** Task data follows **

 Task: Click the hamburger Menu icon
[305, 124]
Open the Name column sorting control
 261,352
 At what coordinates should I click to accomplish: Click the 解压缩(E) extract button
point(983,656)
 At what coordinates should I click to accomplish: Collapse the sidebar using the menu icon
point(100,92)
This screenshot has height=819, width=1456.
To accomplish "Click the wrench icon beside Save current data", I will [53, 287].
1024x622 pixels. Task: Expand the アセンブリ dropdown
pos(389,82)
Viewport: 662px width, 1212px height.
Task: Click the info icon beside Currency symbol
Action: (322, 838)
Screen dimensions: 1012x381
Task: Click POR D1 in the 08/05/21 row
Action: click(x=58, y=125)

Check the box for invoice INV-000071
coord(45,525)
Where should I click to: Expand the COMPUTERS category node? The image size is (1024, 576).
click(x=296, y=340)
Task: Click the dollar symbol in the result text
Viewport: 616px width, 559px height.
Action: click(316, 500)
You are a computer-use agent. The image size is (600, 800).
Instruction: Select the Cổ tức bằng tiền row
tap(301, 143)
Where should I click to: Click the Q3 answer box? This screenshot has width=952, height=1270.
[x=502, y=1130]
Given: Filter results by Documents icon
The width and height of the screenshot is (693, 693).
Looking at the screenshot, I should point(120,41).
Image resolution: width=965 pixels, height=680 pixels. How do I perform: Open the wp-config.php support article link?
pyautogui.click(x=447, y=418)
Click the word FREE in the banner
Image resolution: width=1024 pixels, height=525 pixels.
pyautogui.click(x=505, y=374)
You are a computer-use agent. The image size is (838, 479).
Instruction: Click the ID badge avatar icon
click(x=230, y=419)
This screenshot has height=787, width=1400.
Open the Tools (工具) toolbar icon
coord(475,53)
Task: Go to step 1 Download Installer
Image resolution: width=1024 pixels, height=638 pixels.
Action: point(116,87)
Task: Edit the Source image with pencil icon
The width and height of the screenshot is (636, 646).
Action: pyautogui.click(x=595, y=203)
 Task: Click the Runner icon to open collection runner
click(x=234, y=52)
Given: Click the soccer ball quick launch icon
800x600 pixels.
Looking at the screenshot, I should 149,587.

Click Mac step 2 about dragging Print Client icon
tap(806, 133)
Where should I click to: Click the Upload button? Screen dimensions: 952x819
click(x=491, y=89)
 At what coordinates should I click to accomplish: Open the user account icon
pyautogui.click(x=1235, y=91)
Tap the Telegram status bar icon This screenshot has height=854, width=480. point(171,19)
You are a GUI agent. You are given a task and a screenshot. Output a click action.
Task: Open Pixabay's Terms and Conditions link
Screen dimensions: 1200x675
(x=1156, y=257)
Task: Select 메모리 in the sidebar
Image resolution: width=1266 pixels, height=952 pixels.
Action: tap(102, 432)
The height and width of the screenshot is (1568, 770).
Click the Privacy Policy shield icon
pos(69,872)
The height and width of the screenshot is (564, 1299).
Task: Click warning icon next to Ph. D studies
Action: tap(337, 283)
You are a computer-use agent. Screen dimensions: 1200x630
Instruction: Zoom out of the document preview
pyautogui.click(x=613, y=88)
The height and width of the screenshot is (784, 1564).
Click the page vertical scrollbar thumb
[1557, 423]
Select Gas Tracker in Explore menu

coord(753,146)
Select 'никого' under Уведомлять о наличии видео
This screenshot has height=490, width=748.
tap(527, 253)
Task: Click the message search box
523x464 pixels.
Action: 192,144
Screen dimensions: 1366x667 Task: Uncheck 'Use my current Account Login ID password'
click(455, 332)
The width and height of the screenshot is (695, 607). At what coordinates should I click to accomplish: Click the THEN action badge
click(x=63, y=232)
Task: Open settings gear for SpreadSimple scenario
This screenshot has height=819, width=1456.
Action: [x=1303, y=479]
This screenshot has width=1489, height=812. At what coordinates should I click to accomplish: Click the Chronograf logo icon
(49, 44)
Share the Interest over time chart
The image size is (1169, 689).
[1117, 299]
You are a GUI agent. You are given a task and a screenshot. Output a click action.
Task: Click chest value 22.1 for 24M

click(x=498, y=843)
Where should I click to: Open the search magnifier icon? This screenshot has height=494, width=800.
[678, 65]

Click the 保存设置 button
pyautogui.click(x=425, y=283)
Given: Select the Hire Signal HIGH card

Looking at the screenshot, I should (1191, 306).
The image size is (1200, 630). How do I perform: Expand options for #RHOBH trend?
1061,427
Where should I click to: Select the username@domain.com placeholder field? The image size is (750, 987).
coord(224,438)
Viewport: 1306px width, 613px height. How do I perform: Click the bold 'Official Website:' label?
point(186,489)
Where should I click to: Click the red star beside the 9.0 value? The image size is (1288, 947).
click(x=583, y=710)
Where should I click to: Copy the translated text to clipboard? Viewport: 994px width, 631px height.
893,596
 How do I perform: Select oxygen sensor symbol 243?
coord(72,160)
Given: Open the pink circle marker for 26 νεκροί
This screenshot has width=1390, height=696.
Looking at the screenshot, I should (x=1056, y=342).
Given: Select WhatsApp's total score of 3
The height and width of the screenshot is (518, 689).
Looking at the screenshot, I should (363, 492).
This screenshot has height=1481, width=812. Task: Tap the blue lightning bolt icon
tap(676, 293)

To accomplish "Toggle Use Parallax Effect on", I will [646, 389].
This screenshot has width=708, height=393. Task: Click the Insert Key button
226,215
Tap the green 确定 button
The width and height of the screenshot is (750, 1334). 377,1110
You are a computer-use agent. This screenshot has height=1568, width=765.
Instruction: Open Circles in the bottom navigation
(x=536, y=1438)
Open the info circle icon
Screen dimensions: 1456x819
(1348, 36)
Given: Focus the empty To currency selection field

** End of Task data **

Please return a copy of each line in the entries that has the string "will".

## Response to the exercise
To accomplish "Click the wrench icon beside Save current data", I will [53, 287].
To accomplish "Toggle Use Parallax Effect on", I will [646, 389].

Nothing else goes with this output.